Israel y el final del panarabismo

La primavera árabe suscitó la esperanza del acceso casi inmediato de la democracia en los países de mayoría musulmana, el llamado “mundo árabe”. Era una esperanza poco fundada, aunque ha habido más avances de lo que a veces se suele reconocer, como lo ocurrido en Túnez. Más relevante está siendo algo la desaparición de eso que se solía llamar el “mundo árabe”. Este concepto nace en buena medida del impulso anticolonialista posterior a la Segunda Guerra Mundial. Lo reforzó luego por la Guerra Fría. Planteaba una unidad superior en la que participaban todos los países de mayoría musulmana en un territorio gigantesco, desde Marruecos hasta la frontera de la India. También había intentado dotarse de instituciones políticas de representación, de colaboración y de diálogo bajo el paraguas común de la identidad panárabe.

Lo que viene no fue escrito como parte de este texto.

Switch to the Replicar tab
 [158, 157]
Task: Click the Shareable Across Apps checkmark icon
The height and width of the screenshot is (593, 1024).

Nunca funcionó satisfactoriamente, pero había logrado crear la sensación de que existía algo que reunía a todo ese conjunto de territorios y poblaciones. El rechazo, cuando no el odio a Israel, era su símbolo y su garantía.

 

Todo esto está cambiando a pasos agigantados. Si la nueva situación fuera sólo atribuible a un nuevo episodio del enfrentamiento milenario entre sunníes y chiítas (ahora mismo, entre Arabia Saudita e Irán), las novedades no serían muy grandes. No es así, sin embargo: Omán y Emiratos Árabes han decidido a establecer negociaciones por su cuenta –sin contar con los saudíes, en consecuencia- con el vecino Irán. Tampoco los kurdos quieren ya pertenecer al “mundo árabe” si no es en condiciones de autonomía estricta. Los cristianos “árabes”, hasta hace unos años relativamente integrados en sus países, no pueden dejar de constatar que están sometidos a una presión brutal por parte de quienes reivindican el islam radical como la única identidad aceptable.

Algunos de los episodios de esta nueva situación están teniendo lugar dentro de Israel.

Sorprende, en primer lugar, la reacción de numerosos palestinos a la propuesta de Avigdor Lieberman, ministro israelí de Asuntos Exteriores, según el cual Israel debería estaría dispuesto al intercambio de territorios. Así quedarían bajo la Autoridad Palestina (y a la larga, es de suponer, del Estado de Palestina), poblaciones palestinas que ahora son israelíes. Pues bien, una parte importante de estas poblaciones no quiere que esto ocurra. En otras palabras, quieren seguir siendo israelíes: palestinos, pero israelíes. Según algunas encuestas, el 40 o el 50 % de estas poblaciones se sienten orgullosos de ser israelíes. Aunque compensen esta afirmación con otras poco halagüeñas a oídos israelíes, ahí está el núcleo del patriotismo.

Otro grupo que plantea un desafío relevante es, dentro de la minoría palestina, la de los cristianos. Hoy en día son unas 130.000 personas, un minúsculo 1,6 % del total de la población israelí. Sin embargo, resultan particularmente significativos porque cada vez más se sienten más inseguros bajo la autoridad árabe y más protegidos, en cambio –y más libres, por tanto- bajo la autoridad israelí.

El resultado es que están emergiendo figuras como la del padre Gabriel Nadaf, un sacerdote de la Iglesia Ortodoxa Griega que desde Nazaret está alzando su voz para la integración de su minoría en Israel, hasta el punto de preconizar algo muy delicado, como es que los cristianos palestinos israelíes cumplan voluntariamente el servicio militar en las Fuerzas de Defensa de Israel (IDF), algo de lo que están exentos hoy en día por su condición de palestinos. La vida del padre Nadaf y de su familia está, ni que decir tiene, bajo amenaza constante.

Si estos cambios continúan –como todo indica que va a ocurrir-, pueden suponer un cambio sustancial en la sociedad israelí. También plantearán un posible cambio en la estrategia de Israel ante sus vecinos, ante la Autoridad Palestina e incluso ante las negociaciones de paz.